But there’s one relevant question that is not being asked. If not Craig, then who? Who is available, of those, who would be better, and who in his right mind would want the job? The list of candidates is not extensive. Owen Coyle’s name is mentioned, but he is actually Irish by football nationality and is much more likely to wind up in charge of the Republic. Graeme Souness says he is finished with management. Gordon Strachan does not inspire and also seems very comfortable in the media. The likes of Mark McGhee and Steve Kean have one thing alone going for them, their nationality, and God preserve us from such foolish choices. Stuart McCall is doing an excellent job at Motherwell, but he doesn’t seem the type who would cope with seeing his players six times a year as opposed to every week.

The fact is there is only one logical choice for the Scotland hot seat, and that is the man who is currently being pilloried.
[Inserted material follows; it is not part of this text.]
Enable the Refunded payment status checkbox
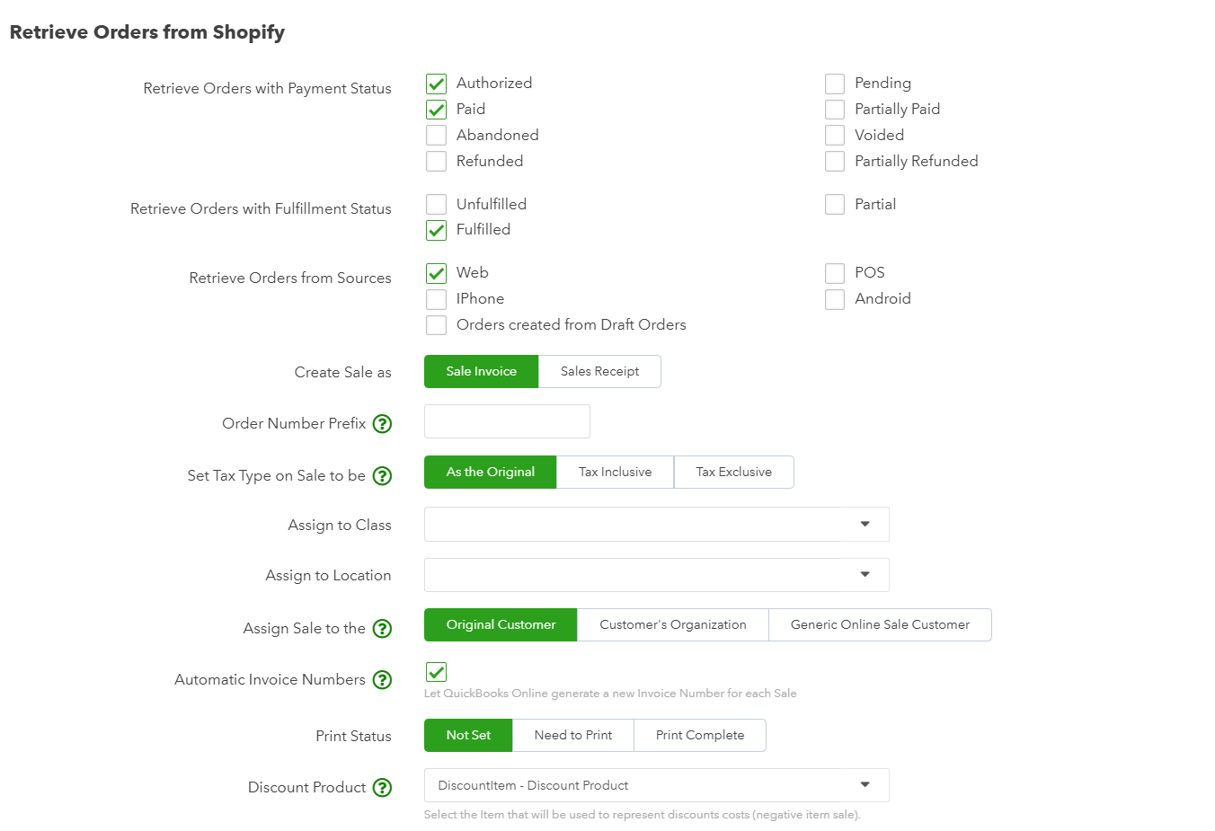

It’s being said now that defeat in Belgium tomorrow night will be the final nail in his coffin. If that becomes the case, then the people running Scottish football will have been proven as blinkered and moronic as the people writing about it. There are only two sides in Europe, Spain and Germany, who might be backed to win in Belgium, and even they would be happy to come away with a draw.
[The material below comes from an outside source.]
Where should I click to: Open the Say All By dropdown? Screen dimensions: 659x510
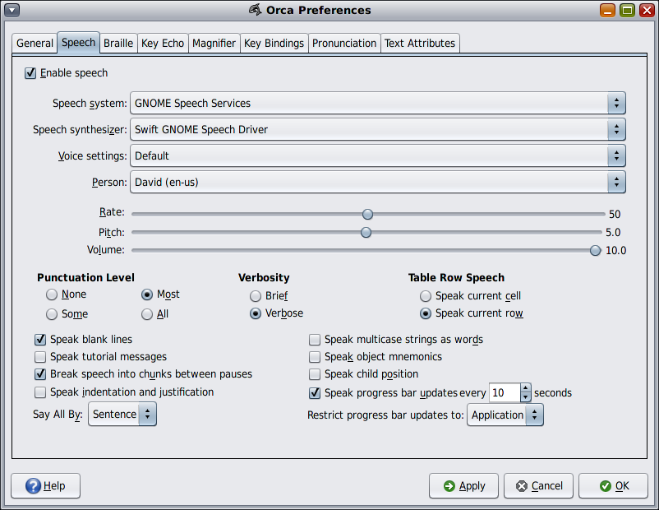point(122,415)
The Tartan Army may not be happy with recent results, but they are realists. They know that while we are not good enough at this moment to come through a very tough World Cup qualifying group, we do have some very good young players on the way up. If the present coach is allowed to see out his contract, there is every chance that he will build a side worthy of the jerseys. If the clattering classes have their way, as I fear they will, they’ll get what they deserve.